Before you can batch ingest objects, you will need to have downloaded and installed the Islandora Batch Importer module.
For larger collections, Islandora is able to pull multiple files out of a zipped archive and ingest them into Fedora as a batch. There are a few ways that this can be done. You can upload .zip archives full of:
- content files to be ingested
- XML metadata that can later have content files added to it
- both content files to be ingested and XML metadata to be appended to files
- books, formatted with a specific directory structure
This page will run through the specifics of each one. In these examples, we will be batch-ingesting PDF files into a collection with the 'PDF Solution Pack' content model applied to its collection policy.
1. Create a .zip archive with your files in it
The process for doing this will vary from operating system to operating system, but on PC, Mac and Linux at least, a .zip archive can be made in your file browser by highlighting the file or files you would like to zip, right-clicking, and finding an option similar to 'compress', 'create archive', 'create zipped folder', and so on.
In our example, opening the zipped archive shows our PDFs grouped together:
2. Navigate to the destination collection and click 'Manage'
This will take you to the collection's management page.
3. Click on the 'Collection' button
This will take you to that collection's options page.
4. Click on 'Batch Import Objects'
This will start the batch import process.
The Islandora Batch Importer module comes with several different modules for handling different types of content. If more than one is enabled, you will need to select the correct one.
In this case, we will be importing objects from a .zip file, so we are going to select that option.
6. Choose the correct options for your batch import
There are a few options on this screen that will need to be set up:
- Browse to the .zip file you would like to upload, and then click the 'Upload' button. It may take a while to move the file to the server.
- Choose the content models you would like to apply to the objects.
- Choose the namespace to be applied to the objects. ("Islandora" is given only as an example.)
- Click the 'Import' button to begin the batch import process.
This will import all the files from your zipped archive during which new Fedora objects are created and associated with the specified collection.
If you wish to ingest objects as simply metadata without a file datastream attached, you may do so by using the batch importer to import a .zip file full of XML forms.
In our example, a .zip file full of XML files has been created. Once the metadata files are fully ingested, PDF files can be added to the objects as datastreams.
In this case, we can simply follow the same steps as in the previous example to perform the batch ingest.
Most Solution Packs look for a file with a MIME type associated with the corresponding content model. In these cases, when uploading XML-only .zip files, the Book Batch Importer will show an error saying that derivatives could not be created. This can be ignored in these cases.
To create the XML files, you can either design them manually in a text editor or XML editor or use the Form Builder built into Islandora.
To use the Form Builder to create XML records, navigate to http://path.to.your.site/admin/islandora/xmlform, find the type of form you would like to fill out, and click the 'view' link beside it:
In this case, we will be creating an XML file for a PDF.

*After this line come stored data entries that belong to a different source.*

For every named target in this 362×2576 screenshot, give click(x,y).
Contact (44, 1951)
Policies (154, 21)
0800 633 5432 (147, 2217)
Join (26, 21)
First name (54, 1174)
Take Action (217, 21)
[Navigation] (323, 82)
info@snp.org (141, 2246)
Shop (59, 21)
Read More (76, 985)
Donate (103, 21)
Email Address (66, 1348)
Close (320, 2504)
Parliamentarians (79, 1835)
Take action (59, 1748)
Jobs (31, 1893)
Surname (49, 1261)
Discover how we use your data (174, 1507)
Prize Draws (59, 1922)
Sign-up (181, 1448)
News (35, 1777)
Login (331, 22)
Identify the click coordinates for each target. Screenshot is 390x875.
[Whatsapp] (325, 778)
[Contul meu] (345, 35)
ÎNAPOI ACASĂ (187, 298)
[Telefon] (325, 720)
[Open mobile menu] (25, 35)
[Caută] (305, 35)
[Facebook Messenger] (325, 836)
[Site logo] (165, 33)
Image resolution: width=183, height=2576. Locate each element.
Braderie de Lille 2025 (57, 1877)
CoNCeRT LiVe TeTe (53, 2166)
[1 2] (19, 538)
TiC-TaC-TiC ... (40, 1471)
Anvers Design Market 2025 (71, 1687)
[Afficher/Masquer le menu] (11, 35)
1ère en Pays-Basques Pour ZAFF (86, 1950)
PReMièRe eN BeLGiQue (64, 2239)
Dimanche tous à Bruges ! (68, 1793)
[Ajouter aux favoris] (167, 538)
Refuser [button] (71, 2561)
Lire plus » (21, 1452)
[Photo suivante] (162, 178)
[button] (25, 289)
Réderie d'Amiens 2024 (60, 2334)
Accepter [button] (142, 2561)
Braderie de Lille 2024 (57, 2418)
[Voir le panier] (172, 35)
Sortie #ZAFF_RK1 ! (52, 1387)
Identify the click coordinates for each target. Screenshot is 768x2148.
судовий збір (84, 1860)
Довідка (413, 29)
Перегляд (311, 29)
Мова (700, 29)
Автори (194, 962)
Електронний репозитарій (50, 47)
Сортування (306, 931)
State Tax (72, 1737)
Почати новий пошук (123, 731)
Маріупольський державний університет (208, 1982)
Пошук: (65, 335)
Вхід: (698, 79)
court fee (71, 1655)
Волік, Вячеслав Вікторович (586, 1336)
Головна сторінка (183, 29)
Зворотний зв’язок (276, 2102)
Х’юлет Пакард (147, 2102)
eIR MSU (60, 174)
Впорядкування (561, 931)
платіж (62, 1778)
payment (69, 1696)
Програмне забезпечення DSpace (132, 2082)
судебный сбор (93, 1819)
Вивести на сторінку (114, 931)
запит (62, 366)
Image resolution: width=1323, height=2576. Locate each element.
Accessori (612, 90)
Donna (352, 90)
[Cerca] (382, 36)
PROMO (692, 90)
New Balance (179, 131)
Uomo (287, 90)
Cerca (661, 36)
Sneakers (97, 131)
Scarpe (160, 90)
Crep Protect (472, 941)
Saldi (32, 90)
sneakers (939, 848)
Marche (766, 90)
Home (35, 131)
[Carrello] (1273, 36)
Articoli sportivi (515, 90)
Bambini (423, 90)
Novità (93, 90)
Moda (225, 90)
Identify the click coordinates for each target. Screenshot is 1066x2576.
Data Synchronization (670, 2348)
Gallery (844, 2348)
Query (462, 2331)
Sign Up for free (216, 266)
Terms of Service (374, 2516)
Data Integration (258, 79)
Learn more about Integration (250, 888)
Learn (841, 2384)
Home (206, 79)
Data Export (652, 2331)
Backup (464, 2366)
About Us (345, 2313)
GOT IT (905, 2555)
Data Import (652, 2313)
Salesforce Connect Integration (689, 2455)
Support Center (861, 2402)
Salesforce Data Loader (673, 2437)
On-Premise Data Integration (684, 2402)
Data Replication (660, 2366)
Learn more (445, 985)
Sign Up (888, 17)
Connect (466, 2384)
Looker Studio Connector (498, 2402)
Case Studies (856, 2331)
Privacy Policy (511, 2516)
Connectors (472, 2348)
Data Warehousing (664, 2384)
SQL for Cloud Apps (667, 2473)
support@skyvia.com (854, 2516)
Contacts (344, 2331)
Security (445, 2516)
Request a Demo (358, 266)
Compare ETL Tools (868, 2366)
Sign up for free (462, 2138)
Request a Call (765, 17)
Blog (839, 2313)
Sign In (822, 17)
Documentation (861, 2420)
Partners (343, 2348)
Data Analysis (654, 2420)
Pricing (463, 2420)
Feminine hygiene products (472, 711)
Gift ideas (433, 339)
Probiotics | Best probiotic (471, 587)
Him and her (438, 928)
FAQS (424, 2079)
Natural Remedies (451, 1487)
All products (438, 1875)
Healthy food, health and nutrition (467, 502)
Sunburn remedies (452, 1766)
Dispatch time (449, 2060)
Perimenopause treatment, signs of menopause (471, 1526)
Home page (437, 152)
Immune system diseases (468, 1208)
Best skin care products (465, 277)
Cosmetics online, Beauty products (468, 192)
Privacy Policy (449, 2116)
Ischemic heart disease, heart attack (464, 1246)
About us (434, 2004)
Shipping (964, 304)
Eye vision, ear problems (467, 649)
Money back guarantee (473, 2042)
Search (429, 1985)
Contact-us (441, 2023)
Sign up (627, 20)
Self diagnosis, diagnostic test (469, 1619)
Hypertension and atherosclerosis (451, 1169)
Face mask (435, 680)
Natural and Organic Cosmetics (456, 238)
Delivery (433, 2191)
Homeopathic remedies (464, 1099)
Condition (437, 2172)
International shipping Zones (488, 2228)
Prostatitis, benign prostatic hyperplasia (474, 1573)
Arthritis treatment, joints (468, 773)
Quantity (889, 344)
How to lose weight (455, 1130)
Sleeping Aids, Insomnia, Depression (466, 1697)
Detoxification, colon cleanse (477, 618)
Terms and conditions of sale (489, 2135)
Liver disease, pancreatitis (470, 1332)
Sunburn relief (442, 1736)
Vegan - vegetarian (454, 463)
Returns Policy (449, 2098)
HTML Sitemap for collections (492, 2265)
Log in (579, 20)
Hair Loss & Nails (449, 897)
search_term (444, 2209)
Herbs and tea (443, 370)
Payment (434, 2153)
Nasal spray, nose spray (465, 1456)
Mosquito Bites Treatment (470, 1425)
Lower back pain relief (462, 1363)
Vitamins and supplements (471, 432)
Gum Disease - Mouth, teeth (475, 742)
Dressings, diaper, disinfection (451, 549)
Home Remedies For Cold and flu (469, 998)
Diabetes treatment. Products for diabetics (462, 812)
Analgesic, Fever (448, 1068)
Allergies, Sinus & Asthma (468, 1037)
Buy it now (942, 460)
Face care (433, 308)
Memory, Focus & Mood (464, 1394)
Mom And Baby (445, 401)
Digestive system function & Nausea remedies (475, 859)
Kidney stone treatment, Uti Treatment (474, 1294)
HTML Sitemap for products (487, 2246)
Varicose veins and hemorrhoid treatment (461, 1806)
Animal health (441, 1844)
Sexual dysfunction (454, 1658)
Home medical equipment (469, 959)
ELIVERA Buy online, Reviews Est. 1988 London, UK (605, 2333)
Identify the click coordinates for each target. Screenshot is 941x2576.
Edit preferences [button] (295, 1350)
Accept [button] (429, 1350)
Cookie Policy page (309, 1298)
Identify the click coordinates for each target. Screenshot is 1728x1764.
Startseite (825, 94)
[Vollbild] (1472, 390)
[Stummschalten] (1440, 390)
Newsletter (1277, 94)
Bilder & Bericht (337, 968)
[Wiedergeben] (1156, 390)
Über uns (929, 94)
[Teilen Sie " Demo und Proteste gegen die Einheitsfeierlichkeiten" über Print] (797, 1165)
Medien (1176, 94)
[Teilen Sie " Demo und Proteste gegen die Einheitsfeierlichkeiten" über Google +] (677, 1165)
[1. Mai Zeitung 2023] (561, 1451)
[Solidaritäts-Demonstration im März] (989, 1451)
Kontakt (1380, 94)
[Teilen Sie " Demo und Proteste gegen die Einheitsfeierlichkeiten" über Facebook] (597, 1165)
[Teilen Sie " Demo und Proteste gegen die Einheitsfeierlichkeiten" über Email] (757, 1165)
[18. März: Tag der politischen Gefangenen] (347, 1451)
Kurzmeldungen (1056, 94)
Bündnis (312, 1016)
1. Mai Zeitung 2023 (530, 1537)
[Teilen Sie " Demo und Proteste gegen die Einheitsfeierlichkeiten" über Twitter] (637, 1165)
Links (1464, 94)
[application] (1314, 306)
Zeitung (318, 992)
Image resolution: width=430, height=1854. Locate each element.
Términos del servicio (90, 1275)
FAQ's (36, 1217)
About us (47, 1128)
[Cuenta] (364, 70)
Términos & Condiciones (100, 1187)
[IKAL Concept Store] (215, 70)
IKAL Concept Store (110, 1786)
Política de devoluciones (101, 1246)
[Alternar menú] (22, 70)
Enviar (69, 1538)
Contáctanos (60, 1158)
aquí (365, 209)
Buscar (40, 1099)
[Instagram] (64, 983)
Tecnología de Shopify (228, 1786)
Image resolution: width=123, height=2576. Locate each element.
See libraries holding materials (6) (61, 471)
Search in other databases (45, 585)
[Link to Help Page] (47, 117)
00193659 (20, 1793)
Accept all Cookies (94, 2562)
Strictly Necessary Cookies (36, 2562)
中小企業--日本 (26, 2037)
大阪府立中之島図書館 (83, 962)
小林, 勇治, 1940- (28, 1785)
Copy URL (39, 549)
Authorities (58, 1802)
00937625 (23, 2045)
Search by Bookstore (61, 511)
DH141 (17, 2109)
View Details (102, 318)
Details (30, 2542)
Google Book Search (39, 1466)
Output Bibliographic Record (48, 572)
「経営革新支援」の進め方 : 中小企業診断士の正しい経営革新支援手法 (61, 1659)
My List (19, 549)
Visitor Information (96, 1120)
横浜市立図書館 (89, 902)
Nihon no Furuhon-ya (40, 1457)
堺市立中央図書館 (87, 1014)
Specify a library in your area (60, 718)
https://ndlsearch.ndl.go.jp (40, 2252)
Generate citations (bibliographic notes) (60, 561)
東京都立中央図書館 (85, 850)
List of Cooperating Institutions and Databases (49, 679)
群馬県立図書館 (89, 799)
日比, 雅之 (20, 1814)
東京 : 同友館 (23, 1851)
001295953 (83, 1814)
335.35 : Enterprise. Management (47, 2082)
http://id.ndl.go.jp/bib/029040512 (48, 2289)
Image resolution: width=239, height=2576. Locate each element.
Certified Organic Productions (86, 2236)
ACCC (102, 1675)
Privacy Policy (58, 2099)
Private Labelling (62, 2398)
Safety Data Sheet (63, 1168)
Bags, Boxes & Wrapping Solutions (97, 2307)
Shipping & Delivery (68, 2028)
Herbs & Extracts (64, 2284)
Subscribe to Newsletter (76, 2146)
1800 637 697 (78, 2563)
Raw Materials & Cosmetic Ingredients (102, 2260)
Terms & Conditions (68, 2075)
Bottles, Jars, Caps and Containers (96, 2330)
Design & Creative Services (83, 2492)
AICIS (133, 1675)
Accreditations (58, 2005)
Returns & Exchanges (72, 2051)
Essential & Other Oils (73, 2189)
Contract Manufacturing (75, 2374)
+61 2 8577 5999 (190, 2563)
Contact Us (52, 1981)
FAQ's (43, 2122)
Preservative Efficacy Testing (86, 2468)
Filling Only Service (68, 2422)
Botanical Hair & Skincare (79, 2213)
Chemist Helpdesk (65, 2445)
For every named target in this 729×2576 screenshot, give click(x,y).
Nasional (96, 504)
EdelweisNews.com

Fill out the form with the metadata values you would like, and click the 'Submit' button at the bottom of the form. This will output raw XML to your browser that you can then paste into a text editor, similar to the following:
Save this output as an XML file, and add it to your .zip archive.
Make sure you choose the correct content model that you would like to be associated with the files that will eventually be ingested
Zip archives can contain both the content files to be ingested and the metadata files at the same time. This can be accomplished in the same way as the first example, with a few changes to the .zip archive itself:
In the above example, you will notice that each PDF file has a corresponding XML file, and that the filenames of the PDFs and the XML files are identical in every way – including capitalization – except for the extension. Files with matching filenames will be ingested together into the same object.
After creating a .zip archive like above, you can simply follow the steps from the first example to ingest the batch into the repository.
Not every file in the archive needs to have corresponding datastreams. You could potentially upload an archive that contains some objects without metadata, some objects with only metadata, and some objects with both.